• _What this exercise asks_:
1. In the grow thread, reproduce the passage from "Right now theres" to "in the cup?".
2. According to the grow thread, why shouldn't a sprouted seed's taproot be left to grow too long before it goes into soil?

• _Provided text_:
··········
# First Grow Random Seeds



## DCKush96 (Jan 23, 2015)

Hey guys so this is my first grow in a small box with cfls. The seeds are not bagseed just random could be the same could not haha. I am currently germinating a 2 right now and will update in a few days when they sprout. :watchplant:


----------



## 000StankDank000 (Jan 24, 2015)

What size box?
How many cfl? 

Positive vibes bro. Can you post some pics?
Green mojo bro


----------



## DCKush96 (Jan 24, 2015)

Right now theres 2 26w 6500k for a dry run have some cat nip from seed til my seeds are done gotta have green for my cat too lol. Once the seeds sprout tho ill be moving them in and adding more cfls. The lights i have now are 4 26w 65k 1 42w 27k and 2 55w 27k and will arrange accordingly to the cycle box size is 22 wide 13 deep and 32 high (inches) 

View attachment IMAG0080.jpg


----------



## 000StankDank000 (Jan 25, 2015)

So that's catnip in the cup?
I don't grow with CFL but they look far away from the cup to me.
View attachment ImageUploadedByTapatalk1422199176.464108.jpg

Lots of cfl guys use these splitters to get more light into there area.

Positive vibes bro.
Wanna see how this cat nip does


----------



## DCKush96 (Jan 25, 2015)

Yeah just til my seeds sprout and then ill take it out haha and i added a cfl and a box to bring it closer to the lights. And thanks for the advice i have one of those splitters ill try to pick some more up soon


----------



## DCKush96 (Jan 25, 2015)

Is this taproot long enough to be put in soil? 

View attachment IMAG0081.jpg


----------



## 000StankDank000 (Jan 25, 2015)

I have put them in soil that big without back effects. If it gets to long you run the risk of breaking it off.


----------



## DCKush96 (Jan 25, 2015)

Okay thanks StankDank for all the feedback


----------



## emrldthumb (Jan 26, 2015)

I'll second that the lights are way too far away. For seedlings I usually start with a single 26w CFL about 2-3 inches from the top of the plant. Make sure you have a desk fan or similar fan pointed at it to keep the air circulating.


----------



## emrldthumb (Jan 26, 2015)

And I'll add the best piece of advice I think most first time soil growers need to hear: don't overwater. Once the seedling sprouts, you want to let the soil get very dry between waterings. Water heavily but not frequently. And no fertilizer for awhile! You'll be tempted, resist the temptation.


----------



## DCKush96 (Jan 26, 2015)

Alright great thanks emerldthumb. So i have a few questions my seeds are starting to emerge from the pellets. Should i put them in light or in dark? Hood on or off? Or should i put into soil now? Thanks 

View attachment received_783656981704068.jpeg


----------



## DCKush96 (Jan 27, 2015)
··········
• _Entries_:
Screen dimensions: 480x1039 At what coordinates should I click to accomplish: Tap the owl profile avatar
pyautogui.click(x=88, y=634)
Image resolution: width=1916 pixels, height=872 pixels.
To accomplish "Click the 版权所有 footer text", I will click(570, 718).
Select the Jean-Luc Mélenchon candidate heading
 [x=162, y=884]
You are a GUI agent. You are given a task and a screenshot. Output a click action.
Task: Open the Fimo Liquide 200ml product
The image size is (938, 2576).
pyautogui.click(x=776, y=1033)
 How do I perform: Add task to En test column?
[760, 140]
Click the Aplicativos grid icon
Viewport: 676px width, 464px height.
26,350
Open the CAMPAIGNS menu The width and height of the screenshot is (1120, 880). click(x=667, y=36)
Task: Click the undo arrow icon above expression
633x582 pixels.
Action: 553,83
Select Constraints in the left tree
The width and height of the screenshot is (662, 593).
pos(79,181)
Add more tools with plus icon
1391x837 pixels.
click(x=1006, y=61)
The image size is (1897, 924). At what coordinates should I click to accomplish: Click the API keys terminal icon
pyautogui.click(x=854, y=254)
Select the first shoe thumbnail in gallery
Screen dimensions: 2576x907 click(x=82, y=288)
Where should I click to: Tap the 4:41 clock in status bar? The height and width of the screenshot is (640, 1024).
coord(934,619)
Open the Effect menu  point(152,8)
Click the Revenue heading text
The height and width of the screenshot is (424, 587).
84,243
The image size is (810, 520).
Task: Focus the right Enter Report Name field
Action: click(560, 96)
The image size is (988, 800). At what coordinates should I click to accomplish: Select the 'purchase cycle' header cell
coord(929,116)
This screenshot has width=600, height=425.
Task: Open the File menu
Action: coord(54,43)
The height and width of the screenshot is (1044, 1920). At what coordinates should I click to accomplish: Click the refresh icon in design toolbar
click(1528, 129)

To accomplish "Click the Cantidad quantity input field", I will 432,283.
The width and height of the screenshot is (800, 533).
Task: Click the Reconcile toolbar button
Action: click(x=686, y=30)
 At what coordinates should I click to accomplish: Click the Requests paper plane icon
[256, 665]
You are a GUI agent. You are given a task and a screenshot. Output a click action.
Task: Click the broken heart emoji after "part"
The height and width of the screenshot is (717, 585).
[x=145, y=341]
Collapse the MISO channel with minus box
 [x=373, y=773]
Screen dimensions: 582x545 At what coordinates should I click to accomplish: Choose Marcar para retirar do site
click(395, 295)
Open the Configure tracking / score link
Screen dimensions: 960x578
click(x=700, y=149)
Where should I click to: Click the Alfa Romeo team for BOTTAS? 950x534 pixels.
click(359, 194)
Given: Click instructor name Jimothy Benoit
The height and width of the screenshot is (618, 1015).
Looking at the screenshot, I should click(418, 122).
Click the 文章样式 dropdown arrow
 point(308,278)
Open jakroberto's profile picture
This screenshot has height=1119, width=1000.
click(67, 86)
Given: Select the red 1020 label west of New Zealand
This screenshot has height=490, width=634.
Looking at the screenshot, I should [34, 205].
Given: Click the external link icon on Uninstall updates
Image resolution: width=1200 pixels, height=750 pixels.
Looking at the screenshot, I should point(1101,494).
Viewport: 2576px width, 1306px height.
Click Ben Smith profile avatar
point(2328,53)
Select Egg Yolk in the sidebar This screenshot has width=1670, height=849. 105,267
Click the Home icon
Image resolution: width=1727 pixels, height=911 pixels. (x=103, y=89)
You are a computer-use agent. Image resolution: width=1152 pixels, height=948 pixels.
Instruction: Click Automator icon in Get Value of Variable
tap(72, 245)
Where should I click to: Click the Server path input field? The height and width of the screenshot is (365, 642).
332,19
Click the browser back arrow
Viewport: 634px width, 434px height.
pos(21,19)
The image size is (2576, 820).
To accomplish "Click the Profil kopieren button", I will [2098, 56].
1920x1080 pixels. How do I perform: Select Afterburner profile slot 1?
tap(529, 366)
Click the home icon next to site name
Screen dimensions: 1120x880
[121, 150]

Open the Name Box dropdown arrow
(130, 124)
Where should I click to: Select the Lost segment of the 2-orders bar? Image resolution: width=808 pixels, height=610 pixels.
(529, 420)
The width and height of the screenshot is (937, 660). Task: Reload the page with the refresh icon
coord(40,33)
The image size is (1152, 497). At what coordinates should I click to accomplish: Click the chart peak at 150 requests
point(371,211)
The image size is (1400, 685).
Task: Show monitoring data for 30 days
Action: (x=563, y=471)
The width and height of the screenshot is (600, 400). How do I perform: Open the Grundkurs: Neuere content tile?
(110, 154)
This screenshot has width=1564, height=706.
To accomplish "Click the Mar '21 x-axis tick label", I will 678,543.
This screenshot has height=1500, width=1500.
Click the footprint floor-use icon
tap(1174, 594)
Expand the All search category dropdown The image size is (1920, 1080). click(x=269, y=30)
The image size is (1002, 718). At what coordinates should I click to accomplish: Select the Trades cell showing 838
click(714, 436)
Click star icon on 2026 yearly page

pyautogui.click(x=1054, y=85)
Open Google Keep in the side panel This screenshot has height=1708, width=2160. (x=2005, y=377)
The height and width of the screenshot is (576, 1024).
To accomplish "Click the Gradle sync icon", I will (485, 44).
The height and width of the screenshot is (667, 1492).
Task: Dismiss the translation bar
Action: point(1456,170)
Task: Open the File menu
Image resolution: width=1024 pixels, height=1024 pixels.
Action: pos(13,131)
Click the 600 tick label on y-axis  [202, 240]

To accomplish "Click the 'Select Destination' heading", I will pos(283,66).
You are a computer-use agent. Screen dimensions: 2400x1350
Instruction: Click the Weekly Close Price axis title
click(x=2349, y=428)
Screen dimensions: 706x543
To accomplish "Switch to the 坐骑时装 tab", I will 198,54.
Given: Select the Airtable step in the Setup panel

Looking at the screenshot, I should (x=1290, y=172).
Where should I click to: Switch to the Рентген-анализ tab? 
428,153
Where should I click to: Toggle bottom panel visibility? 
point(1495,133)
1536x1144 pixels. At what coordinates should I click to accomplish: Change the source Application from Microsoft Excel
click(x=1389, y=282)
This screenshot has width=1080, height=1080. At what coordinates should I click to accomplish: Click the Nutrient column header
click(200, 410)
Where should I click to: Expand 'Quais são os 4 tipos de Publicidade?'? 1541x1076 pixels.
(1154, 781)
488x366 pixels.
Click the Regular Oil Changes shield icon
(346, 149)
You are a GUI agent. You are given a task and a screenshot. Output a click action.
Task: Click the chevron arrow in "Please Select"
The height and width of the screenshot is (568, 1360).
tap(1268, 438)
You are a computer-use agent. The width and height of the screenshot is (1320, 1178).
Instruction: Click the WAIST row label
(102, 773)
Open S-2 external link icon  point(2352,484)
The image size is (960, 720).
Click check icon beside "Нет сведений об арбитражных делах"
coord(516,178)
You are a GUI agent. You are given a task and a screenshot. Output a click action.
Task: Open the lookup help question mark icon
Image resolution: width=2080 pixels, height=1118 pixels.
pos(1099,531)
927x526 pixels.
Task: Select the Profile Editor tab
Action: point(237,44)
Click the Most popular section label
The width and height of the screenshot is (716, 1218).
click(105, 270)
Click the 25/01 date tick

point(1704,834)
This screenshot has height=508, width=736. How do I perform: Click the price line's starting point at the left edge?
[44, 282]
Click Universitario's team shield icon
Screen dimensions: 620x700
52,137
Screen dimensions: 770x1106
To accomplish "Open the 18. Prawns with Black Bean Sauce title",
··········
• _Responses to the exercise_:
1.
Right now theres 2 26w 6500k for a dry run have some cat nip from seed til my seeds are done gotta have green for my cat too lol. Once the seeds sprout tho ill be moving them in and adding more cfls. The lights i have now are 4 26w 65k 1 42w 27k and 2 55w 27k and will arrange accordingly to the cycle box size is 22 wide 13 deep and 32 high (inches) 

View attachment IMAG0080.jpg


----------



## 000StankDank000 (Jan 25, 2015)

So that's catnip in the cup?

2. A taproot that gets too long risks being broken off.